如何在這種光投射算法中防止出現波紋現象?


5

我正在用OpenGL計算著色器編寫2D光投射算法。該算法很簡單:對於每個光源,從光源射出的光線,光線始於光坐標,結束於光源周圍的圓圈(光距)中的一個像素。計算射線樣本時,其下方的像素可以模擬光的顏色/ alpha變化。該算法效果很好,但是遺漏了一些像素,因此它們保持黑色,從而導致類似莫爾條紋的偽像。光線是在計算著色器中並行計算的,光線邊框圓中的每個像素都有一個線程。例如,這意味著對於半徑為256的燈光,GPU上有2 * 256 * Pi = 1608個線程,每個線程計算一條光線。

此處提供了相關的計算著色器代碼:

#define LOCAL_WG_SIZE 128u
const float PI = 3.1415926535897932384626433832795;
const float RAY_LENGTH = 256.0f;

// get the number of the current thread (0...1608)
uint renderNodeNum = local_coords;
// get the endpoint of the ray, it will be on a circle
endPoint.x = int(RAY_LENGTH * sin(float(renderNodeNum) * PI / 1024.0f)) + lightPos.x;
endPoint.y = int(RAY_LENGTH * cos(float(renderNodeNum) * PI / 1024.0f)) + lightPos.y;

// vector approximation.

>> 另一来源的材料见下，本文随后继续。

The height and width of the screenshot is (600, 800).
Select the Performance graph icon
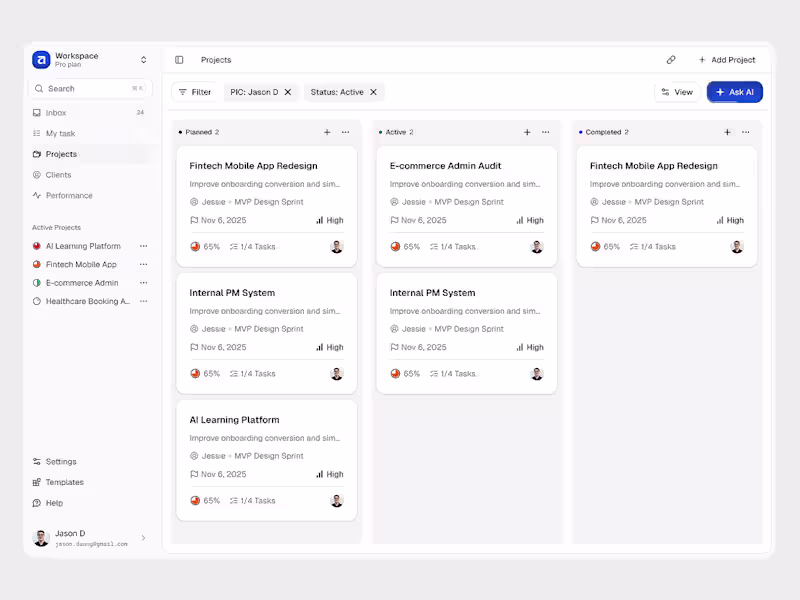pyautogui.click(x=38, y=196)
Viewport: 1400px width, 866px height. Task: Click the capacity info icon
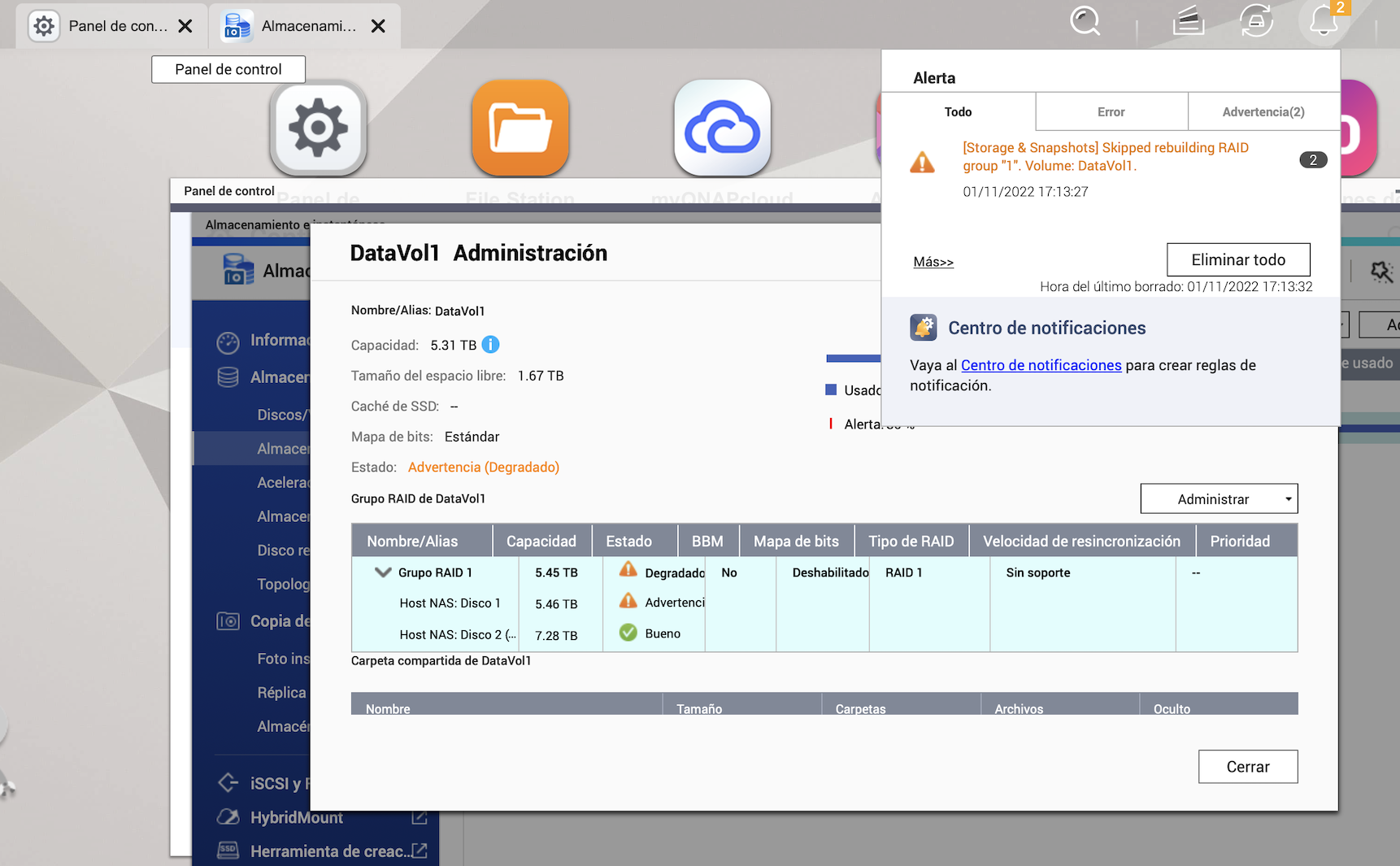coord(491,345)
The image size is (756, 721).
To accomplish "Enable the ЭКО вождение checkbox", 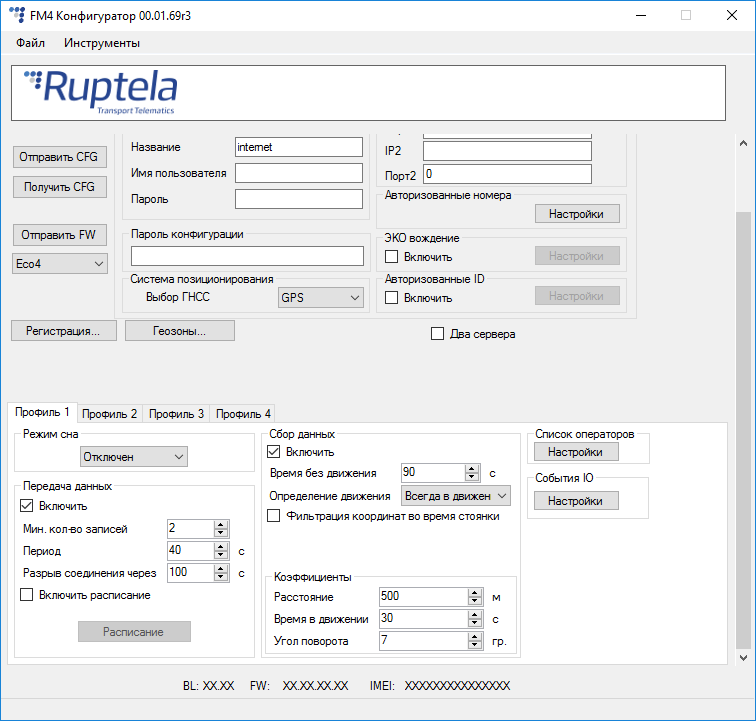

Works, but has moire artifacts.
// I've also tried Bresenham's line algorithm, but it leaves a cross shape as the light fades which looks ugly.
vec2 dt = normalize(vec2(endPoint - lightPos));
vec2 t = vec2(lightPos);
for (int k = 0; k < RAY_LENGTH; k++) {
    coords.x = int(t.x);
    coords.y = int(t.y);

    // calculate transparency
    transpPixel = imageLoad(transpTex, coords);   
    currentAlpha = (transpPixel.b + transpPixel.g * 10.0f + transpPixel.r * 100.0f) / 111.0f;
    // calculate color
    colorPixel = imageLoad(colorTex, coords);
    lightRay.rgb = min(colorPixel.rgb, lightRay.rgb) - (1.0f - currentAlpha) - transmit; 
    currentOutPixel = imageLoad(img_output, coords);
    currentOutPixel.rgb = max(currentOutPixel.rgb, lightRay.rgb);
    currentOutPixel.a = lightRay.a;
    // write color
    imageStore(img_output, coords, currentOutPixel);

    t += dt;
}

這裡是它的外觀:

Moire artifacts

另一個帶有彩色背景並顯示光傳播並帶有相同偽像的示例:

same Moire artifacts here too

因此,我需要一種更好的算法來繪製這些光線(或在計算著色器上高度可並行化的任何其他方法),而不會遺漏一些像素(圖片中的黑點)。我可以對光線進行過度採樣(例如,拍攝兩倍的光線),但這會非常昂貴,必須有一個更便宜的解決方案。

2

In principle you avoid using scatter (casting) behavior with GPU. They have offered random output coordinate write out since only shader model 5 as a need for extreme situations. But you should as general rule write your GPU code in a "gather" fashion.

The difference: the hardware threads are logically soft-locked to one output position in the render target. The scheduler decides to what rectangle (or cube) in the target buffers, the kicked thread group will output results.

So you should work around the designated destination, and figure out the start; instead of working from some start and computing a dynamic destination.

This way not only will you please the hardware by avoiding contention, and race conditions completely; but also you'll avoid holes.